For her upcoming concert with the Chicago Symphony Orchestra, Lila Downs promises to perform “our exitos” (hits) but “mix it up a bit.” Her program will draw heavily from “Balas y Chocolate” (2015), her latest disc, written as usual with her partner in life and music, Paul Cohen, who was facing a near-fatal illness as they wrote the album; he has since recovered. Though the specter of death courses through “Bullets and Chocolate,” Downs calls it “one of the happiest albums I’ve done. Death certainly brings out our best!”

Here’s an annotated set list:

“Una Cruz de Madera” (Luis Méndez Almengor) from “Balas y Chocolate”: In this ballad, a dying person asks to face death with dignity and without much ceremony: He doesn’t want a fancy coffin, or tears or sadness, just a “Wooden Cross” and a joyful song to send him off into the afterlife.

“La Martiniana” (traditional, arr. Cohen) from “Border”/”La Linea” (2001): Based on a traditional Mexican waltz, this jazz-inflected ballad implores a mourner “not to cry because if you cry, I’ll be filled with sorrow.” Instead she promises, “If you sing to me, I will live forever, I will never die.”

“La Iguana” (traditional) from “Tree of Life” (2000): This allegorical song, written in the son jarocho style (from the state of Veracruz), about a lizard that can’t get anywhere in life, is one of Downs’ most popular concert numbers.

“La Patria Madrina” (Cohen/Downs) from “Balas y Chocolate”: Recorded as a duet with Colombian superstar Juanes, “The Homeland” decries the impact of the drug trade and environmental devastation on Mexico, as it builds to a statement of purpose: “You are the country of all my dreams; he who disrespects [it], I will cut his heart in two.”

“La Promesa” (Cohen/Downs) from “Balas y Chocolate”: In this cri de coeur, the narrator laments: “How could you take everything from me? You promised you would love me. … I am looking, and there is no answer.”

“Viene La Muerte Echando Rasero”: (Cohen/Downs) from “Balas y Chocolate”: Based on a poem by Asunción Aguilar Galván, “Death Is the Great Equalizer” affirms the Mexican tradition of treating la muerte as a natural extension of life.

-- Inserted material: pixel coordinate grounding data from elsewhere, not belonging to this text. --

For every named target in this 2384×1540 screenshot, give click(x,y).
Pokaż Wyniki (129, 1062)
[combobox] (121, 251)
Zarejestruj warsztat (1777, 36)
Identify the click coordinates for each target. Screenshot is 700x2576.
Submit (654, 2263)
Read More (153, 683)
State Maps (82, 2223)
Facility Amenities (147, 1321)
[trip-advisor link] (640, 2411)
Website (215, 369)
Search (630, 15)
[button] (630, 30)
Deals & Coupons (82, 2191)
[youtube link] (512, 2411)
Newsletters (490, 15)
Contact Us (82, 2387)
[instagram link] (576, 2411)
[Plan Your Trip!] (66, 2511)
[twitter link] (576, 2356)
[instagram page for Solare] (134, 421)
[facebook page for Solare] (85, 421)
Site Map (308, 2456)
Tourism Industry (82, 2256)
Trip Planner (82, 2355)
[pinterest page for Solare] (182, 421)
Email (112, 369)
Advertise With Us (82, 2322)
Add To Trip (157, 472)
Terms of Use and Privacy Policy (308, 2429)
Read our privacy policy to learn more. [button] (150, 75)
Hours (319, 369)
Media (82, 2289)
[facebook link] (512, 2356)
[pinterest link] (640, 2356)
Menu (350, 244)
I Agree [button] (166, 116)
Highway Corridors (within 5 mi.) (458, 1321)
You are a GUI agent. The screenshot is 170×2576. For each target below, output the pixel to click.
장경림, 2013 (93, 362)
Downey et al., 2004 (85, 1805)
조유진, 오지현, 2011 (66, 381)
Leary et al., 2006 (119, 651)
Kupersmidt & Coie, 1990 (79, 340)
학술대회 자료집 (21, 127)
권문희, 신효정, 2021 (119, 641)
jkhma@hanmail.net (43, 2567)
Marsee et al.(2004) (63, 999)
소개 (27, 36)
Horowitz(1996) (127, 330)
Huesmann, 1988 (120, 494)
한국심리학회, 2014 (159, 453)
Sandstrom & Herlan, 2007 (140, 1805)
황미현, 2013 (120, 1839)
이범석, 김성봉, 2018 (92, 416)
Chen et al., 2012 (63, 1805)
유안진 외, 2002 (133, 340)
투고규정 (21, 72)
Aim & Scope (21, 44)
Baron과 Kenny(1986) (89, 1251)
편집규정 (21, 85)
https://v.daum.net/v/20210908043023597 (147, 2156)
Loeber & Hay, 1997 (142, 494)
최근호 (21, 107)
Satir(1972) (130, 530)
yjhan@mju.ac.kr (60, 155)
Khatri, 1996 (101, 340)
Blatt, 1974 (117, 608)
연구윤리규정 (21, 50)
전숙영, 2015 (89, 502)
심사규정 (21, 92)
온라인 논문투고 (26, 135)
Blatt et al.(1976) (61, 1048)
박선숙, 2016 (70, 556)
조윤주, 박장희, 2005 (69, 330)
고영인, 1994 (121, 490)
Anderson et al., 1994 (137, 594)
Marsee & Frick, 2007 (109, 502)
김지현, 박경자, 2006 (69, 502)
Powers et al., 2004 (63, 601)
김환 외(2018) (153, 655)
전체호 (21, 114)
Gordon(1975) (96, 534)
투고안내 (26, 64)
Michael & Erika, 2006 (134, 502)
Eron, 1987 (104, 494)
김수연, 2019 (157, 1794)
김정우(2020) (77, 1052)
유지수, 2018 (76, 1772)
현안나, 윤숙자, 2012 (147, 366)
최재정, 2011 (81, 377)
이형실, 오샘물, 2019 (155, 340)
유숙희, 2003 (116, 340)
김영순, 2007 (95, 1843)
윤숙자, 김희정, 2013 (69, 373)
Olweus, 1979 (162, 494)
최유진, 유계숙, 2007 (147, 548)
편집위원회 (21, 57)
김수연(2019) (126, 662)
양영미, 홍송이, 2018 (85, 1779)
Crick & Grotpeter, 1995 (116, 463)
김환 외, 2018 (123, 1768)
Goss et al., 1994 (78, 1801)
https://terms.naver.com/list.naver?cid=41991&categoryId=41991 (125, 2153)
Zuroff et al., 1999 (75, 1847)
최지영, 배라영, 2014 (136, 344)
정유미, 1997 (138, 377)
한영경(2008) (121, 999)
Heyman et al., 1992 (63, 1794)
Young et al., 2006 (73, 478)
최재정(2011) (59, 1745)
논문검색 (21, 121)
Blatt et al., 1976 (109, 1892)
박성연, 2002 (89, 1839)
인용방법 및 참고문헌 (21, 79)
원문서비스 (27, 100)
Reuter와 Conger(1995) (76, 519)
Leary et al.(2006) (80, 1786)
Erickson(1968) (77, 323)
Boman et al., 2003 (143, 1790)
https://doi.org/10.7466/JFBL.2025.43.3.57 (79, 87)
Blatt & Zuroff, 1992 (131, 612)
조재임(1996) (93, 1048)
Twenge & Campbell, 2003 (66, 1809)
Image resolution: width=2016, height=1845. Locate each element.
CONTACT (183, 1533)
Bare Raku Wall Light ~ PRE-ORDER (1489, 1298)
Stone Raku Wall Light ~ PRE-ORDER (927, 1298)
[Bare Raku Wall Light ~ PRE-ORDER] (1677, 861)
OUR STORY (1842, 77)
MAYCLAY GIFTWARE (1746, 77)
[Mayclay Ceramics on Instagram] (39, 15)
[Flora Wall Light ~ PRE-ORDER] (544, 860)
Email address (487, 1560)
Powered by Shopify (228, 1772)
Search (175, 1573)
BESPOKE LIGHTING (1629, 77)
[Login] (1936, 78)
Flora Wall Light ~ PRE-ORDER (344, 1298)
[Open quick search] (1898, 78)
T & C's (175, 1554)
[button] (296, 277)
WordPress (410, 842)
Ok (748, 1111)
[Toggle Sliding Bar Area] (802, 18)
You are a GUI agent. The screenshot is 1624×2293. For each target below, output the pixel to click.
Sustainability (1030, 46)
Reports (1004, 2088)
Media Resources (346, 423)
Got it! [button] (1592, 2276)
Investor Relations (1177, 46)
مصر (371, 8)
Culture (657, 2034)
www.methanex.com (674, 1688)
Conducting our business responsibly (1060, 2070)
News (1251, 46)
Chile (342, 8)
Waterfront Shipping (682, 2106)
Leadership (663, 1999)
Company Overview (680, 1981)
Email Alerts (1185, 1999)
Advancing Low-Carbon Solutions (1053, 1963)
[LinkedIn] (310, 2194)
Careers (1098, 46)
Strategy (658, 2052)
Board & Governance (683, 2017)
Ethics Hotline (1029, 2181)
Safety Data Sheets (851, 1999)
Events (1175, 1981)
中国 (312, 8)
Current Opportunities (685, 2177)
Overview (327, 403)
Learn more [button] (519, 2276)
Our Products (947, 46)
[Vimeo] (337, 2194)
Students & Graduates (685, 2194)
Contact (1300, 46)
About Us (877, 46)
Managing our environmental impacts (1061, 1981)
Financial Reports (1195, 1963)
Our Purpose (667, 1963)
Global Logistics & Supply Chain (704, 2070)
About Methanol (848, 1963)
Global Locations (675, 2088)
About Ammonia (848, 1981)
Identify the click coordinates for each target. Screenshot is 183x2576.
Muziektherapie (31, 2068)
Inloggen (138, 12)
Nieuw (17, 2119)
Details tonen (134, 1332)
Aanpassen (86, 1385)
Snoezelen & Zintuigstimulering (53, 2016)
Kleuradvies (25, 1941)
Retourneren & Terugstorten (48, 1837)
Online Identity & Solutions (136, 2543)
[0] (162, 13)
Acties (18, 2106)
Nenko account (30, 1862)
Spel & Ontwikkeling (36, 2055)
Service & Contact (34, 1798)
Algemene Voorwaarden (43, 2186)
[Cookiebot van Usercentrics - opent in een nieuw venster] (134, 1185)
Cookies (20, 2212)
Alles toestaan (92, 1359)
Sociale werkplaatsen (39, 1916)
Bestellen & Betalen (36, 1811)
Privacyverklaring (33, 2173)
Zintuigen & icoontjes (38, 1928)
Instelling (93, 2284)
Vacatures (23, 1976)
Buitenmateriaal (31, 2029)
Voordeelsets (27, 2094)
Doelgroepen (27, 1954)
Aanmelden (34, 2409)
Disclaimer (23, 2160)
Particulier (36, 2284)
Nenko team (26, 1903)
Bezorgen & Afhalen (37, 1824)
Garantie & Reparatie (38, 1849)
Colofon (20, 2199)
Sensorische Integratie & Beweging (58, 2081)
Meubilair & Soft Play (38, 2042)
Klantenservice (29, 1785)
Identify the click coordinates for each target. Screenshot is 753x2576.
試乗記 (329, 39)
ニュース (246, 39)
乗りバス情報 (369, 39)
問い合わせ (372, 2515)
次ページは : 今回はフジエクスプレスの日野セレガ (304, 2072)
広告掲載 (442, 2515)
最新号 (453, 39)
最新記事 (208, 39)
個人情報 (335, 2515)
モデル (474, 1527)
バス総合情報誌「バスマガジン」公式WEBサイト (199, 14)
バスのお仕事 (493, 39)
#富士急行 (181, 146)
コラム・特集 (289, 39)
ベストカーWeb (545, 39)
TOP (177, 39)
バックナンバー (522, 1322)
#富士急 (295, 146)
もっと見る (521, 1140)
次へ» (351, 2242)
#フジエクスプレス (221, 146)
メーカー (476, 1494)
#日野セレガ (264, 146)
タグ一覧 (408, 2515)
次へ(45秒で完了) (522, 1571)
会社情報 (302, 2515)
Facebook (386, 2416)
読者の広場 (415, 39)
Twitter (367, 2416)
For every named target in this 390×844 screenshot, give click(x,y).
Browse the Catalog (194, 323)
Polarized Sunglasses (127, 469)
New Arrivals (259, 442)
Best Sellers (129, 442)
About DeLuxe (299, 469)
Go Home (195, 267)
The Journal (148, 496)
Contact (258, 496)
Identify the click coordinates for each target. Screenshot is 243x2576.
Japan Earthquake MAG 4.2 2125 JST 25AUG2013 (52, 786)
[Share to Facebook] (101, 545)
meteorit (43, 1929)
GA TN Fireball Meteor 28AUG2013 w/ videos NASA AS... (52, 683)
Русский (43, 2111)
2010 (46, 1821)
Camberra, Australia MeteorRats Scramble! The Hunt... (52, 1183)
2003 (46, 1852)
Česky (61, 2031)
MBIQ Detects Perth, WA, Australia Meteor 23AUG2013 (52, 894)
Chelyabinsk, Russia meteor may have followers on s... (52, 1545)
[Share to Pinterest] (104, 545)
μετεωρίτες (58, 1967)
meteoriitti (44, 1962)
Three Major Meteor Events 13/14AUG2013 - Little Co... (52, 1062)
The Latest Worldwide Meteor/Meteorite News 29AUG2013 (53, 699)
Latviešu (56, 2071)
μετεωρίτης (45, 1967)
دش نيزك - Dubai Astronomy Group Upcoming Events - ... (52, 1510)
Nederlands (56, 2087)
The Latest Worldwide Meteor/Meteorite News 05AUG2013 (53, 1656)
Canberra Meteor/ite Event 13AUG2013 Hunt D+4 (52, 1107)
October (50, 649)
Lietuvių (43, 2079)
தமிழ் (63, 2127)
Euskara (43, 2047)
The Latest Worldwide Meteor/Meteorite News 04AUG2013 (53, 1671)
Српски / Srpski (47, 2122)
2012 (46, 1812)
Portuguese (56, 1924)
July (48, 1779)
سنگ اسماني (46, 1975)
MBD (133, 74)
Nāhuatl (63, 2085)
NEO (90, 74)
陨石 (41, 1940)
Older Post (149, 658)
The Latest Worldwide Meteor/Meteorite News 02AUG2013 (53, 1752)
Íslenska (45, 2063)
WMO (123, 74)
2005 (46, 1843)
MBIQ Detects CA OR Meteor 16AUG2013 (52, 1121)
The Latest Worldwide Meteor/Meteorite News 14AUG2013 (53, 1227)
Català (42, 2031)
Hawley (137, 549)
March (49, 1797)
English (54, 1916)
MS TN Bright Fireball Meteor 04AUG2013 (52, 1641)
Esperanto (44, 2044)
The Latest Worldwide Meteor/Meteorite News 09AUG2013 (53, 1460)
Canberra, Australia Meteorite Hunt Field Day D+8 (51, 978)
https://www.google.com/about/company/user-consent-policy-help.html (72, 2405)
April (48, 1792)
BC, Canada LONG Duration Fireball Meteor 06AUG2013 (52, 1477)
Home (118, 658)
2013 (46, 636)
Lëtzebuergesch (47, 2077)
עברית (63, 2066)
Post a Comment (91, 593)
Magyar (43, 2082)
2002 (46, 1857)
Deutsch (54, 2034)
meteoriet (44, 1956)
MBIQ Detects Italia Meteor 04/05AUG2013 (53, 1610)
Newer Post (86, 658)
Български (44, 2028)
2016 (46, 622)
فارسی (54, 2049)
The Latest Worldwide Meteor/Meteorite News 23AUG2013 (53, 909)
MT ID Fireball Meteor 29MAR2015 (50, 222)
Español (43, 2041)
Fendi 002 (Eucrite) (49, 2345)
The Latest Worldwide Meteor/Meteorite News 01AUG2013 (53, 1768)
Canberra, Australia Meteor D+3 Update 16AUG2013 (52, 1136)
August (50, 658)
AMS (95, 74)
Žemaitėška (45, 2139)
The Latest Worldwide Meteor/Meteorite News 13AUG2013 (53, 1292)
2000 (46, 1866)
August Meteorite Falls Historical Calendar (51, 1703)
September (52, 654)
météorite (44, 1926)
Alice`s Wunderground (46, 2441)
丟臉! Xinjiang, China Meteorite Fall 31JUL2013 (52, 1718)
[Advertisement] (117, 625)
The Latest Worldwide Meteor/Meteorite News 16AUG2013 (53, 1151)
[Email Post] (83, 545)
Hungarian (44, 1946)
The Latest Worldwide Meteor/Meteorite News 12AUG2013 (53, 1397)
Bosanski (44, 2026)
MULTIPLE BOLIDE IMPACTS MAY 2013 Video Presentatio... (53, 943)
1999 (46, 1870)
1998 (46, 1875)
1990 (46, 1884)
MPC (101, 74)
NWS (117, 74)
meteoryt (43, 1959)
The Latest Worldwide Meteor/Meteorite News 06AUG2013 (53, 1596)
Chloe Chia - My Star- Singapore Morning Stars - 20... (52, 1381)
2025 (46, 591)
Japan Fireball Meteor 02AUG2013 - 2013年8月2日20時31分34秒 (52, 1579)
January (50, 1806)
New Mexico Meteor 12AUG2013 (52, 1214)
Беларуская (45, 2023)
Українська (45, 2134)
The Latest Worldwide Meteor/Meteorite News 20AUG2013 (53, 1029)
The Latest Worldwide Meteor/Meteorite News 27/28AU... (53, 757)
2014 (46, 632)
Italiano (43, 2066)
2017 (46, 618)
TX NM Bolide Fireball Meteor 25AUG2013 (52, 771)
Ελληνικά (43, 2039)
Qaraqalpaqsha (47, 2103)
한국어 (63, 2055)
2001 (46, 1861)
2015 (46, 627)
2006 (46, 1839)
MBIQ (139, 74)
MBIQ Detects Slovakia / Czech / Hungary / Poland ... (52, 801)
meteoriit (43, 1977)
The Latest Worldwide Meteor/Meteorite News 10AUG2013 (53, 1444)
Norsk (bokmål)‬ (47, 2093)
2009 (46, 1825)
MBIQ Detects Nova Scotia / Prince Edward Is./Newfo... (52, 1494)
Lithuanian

“Cucurrucucú Paloma” (Tomás Méndez) from “Pecados y Milagros” (2011): One of the most beloved of all Mexican popular songs, this huapango requires a singer with operatic technique, to scale the melody’s octave-spanning leaps. A signature song of the great Lola Beltrán (1932-1996), it tells of a man who believes his lost love, reborn in the form of a dove, has flown to his window and comforts him with its cry (“cu-cur-ru-cu-cú”).

“Zapata Se Queda” (Cohen/Downs) from “Pecados y Milagros”: A spiritual paean to Emiliano Zapata, leader and hero of the Mexican Revolution, written in a mash-up of Latin styles (norteño, son, cumbia). “Zapata Stays” asks: “Could it be you, Zapata? When I dream about you, there’s neither fear nor doubt about my destiny.”

“La Llorona” (traditional), her first recorded version appeared on “La Sandunga” (1999): Downs views “La Llorona” (“The Weeping One”), another traditional folk song about death, more as a political lament about the demise of Mexico’s indigenous cultures — a theme that runs throughout her work.

“Son de Difuntos” (Cohen/Downs) from “Balas y Chocolate”: Set to a cumbia rhythm, this exuberant song confirms life’s brutal truth. Downs has introduced this son in concert with this benediction: “Even the diplomat and congressman … everybody dies, and we dedicate this song to the deceased ones.”